In the past, many people fasted on Erev Rosh Ha-shana, to accept suffering for their sins, for when a sinner accepts suffering as part of repentance, he is granted atonement and exempted from more severe punishments warranted by his sins. The same applies to public fast days; they atone for sins and exempt the community from further punishment. The Sages offer a parable:
To what can this be compared? To a city that owed a large amount of tax to the king. The king sent agents to collect it, but they were unsuccessful. The city could not pay because the debt was so large. What did the king do? He told his servants and soldiers, “Let’s go there!” By the time the king and his entourage had traveled ten parasangs, the residents heard of his journey, and were frightened. What did they do? Their leaders went out to greet the king. He asked them, “Who are you?” They replied, “We are residents of such and such a city, the one to which you sent tax collectors.” He asked them, “What do you want?” They replied, “Please do us a kindness, as we have nothing to give.” He said to them, “For you, I will reduce the amount by a third.” When the king got closer to the city, ordinary residents went to greet him. He asked, “Who are you?” They responded, “We are people from such and such a city, to which you sent tax collectors, but we cannot pay. We ask that you take pity on us.” The king reduced the payment by another third. He got even closer, and all the residents came out to greet him, young and old. He asked them, “What do you want?” They responded, “Our master and king, we are not able to pay what we owe.” He forgave the final third.

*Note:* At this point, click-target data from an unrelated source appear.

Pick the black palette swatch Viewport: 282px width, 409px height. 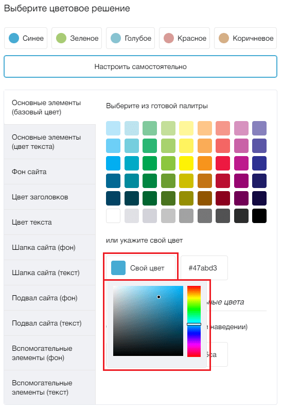(x=259, y=216)
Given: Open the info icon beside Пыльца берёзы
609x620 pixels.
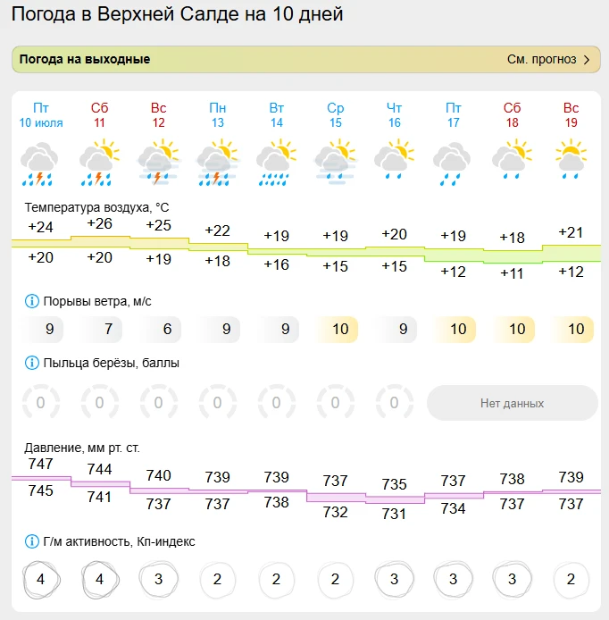Looking at the screenshot, I should [31, 363].
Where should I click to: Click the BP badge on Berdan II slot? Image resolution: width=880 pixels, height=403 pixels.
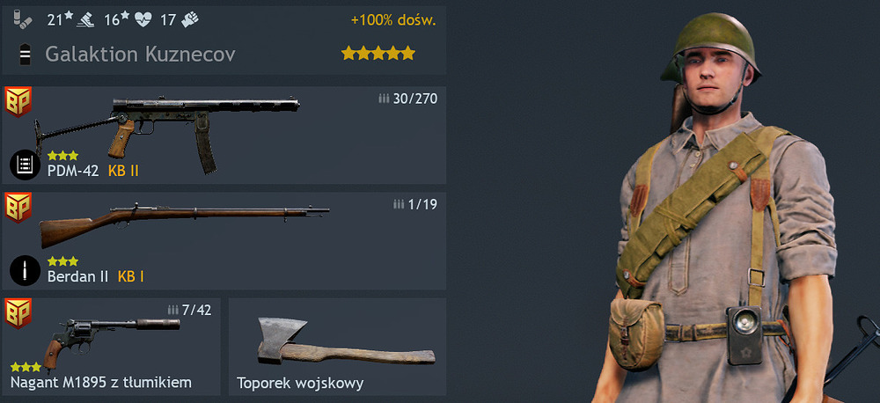18,208
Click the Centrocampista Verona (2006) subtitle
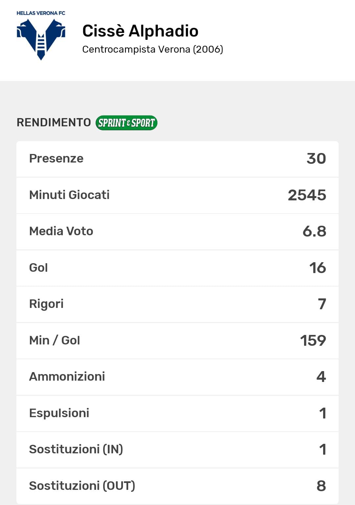This screenshot has height=505, width=355. 153,49
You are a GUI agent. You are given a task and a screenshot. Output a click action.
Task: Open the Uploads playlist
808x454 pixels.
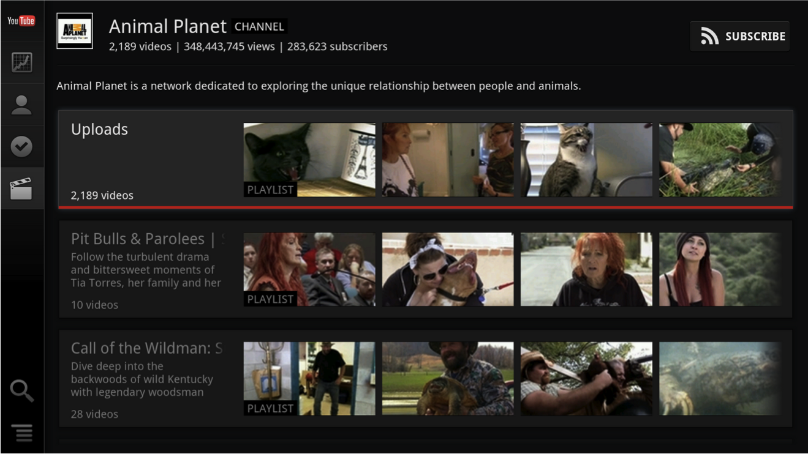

The king in this parable refers to the King of kings, the Holy One, blessed be He. The people of the city are the Jews, who accumulate sins all year long. What does God do? He tells them, “Repent, starting on Rosh Ha-shana.” What do they do? On Erev Rosh Ha-shana the leaders of the generation fast, and God forgives a third of the sins. From Rosh Ha-shana until Yom Kippur, individuals fast, and God forgives another third of the sins. On Yom Kippur, all Jews fast and beg for mercy – men, women, and children – and God forgives them completely. Thus we read (Vayikra 16:30), “For on this day, atonement shall be made for you to purify you of all your sins; you shall purify yourselves before the Lord.” (Tanḥuma Emor §22)
Since the Sages said that fasting before Rosh Ha-shana is very effective, most Jews in the medieval era fasted on that day (see the next section). So states Shulḥan Arukh: “It is the custom to fast on Erev Rosh Ha-shana” (581:2). Since the fast is not mandatory (as are the fasts which commemorate the destruction of the Temple), many fasted only half the day or until plag ha-minḥa (1.25 seasonal hours before sunset). They did not fast the whole day so as not to start the holiday in a state of deprivation (Rema ad loc.; MB 562:10).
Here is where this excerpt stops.